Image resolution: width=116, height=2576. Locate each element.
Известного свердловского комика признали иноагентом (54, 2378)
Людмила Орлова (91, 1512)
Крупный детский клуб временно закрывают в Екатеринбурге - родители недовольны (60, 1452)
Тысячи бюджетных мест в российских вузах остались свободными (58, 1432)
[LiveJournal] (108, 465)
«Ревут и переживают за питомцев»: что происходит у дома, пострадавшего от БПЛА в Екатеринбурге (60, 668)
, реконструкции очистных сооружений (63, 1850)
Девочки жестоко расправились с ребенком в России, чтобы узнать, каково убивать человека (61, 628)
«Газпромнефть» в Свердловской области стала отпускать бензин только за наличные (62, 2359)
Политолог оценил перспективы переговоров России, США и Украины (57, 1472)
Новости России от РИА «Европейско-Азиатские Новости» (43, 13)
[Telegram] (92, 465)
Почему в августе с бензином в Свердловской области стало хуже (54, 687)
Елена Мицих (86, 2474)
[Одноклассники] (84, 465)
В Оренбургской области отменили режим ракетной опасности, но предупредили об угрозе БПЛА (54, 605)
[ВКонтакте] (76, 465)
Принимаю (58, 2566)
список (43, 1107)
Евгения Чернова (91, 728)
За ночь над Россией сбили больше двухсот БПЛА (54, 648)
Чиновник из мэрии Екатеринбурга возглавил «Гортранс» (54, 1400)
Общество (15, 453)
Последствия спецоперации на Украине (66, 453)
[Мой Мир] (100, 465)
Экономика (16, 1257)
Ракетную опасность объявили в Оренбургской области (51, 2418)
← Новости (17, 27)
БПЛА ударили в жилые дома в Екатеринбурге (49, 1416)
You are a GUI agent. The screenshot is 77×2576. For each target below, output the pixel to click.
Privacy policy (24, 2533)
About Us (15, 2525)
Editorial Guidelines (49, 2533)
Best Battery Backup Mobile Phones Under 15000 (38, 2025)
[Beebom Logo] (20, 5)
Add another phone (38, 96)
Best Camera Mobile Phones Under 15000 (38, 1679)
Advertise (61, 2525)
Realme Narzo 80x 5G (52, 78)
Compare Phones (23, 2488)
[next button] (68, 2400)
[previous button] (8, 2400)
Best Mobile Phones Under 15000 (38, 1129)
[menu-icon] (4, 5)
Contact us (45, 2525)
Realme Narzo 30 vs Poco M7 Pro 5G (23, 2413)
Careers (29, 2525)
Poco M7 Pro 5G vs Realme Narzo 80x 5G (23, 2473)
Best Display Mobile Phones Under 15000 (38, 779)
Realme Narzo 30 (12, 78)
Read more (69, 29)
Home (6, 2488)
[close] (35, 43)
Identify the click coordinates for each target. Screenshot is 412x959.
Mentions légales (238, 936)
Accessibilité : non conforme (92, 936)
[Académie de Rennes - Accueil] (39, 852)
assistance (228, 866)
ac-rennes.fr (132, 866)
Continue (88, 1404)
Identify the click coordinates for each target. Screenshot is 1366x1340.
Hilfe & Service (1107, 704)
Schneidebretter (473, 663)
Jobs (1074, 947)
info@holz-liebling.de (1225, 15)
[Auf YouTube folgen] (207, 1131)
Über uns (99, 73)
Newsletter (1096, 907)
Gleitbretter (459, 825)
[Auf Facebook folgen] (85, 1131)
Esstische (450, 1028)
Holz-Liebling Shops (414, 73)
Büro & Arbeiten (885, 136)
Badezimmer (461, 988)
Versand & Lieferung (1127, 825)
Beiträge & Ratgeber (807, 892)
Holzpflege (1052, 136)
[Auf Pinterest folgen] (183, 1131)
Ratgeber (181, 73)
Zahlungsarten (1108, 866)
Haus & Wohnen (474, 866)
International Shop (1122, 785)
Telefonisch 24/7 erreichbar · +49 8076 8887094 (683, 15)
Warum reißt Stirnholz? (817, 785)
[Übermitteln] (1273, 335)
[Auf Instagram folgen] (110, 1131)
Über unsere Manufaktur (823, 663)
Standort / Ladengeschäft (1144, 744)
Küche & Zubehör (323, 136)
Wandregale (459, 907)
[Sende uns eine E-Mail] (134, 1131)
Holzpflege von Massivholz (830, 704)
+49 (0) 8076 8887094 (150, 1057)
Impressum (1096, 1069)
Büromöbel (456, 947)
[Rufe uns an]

________________

Retype the listing above, word for word, from its first line to the line containing "[LiveJournal] (108, 465)", both ends included.

● **EXERCISE RESULT**:
Image resolution: width=116, height=2576. Locate each element.
Известного свердловского комика признали иноагентом (54, 2378)
Людмила Орлова (91, 1512)
Крупный детский клуб временно закрывают в Екатеринбурге - родители недовольны (60, 1452)
Тысячи бюджетных мест в российских вузах остались свободными (58, 1432)
[LiveJournal] (108, 465)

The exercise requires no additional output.